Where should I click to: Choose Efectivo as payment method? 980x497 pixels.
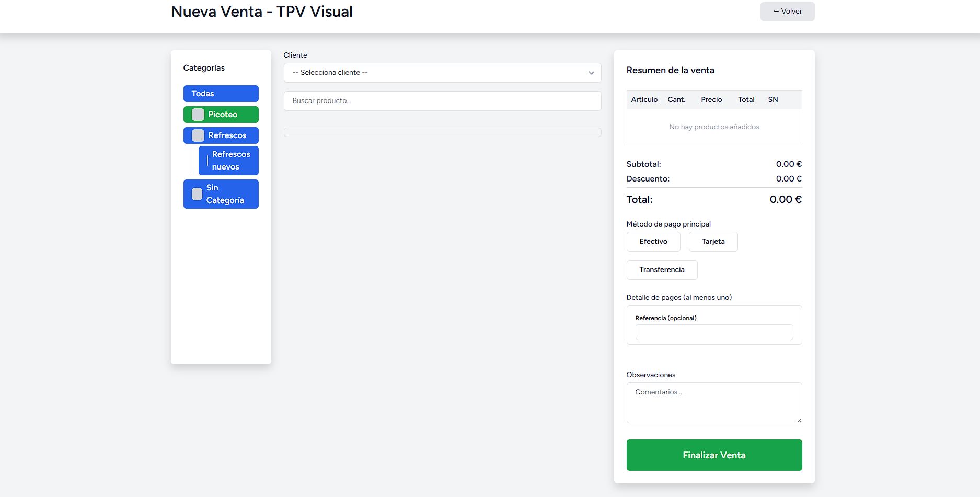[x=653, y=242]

* * *

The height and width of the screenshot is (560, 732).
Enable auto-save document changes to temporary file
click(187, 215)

* * *

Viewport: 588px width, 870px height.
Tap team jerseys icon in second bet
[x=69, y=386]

PROMPT: Only the lines that contain the word "height" should be copied from the material.

REPLY TO THE TASK:
The height and width of the screenshot is (560, 732).
Viewport: 588px width, 870px height.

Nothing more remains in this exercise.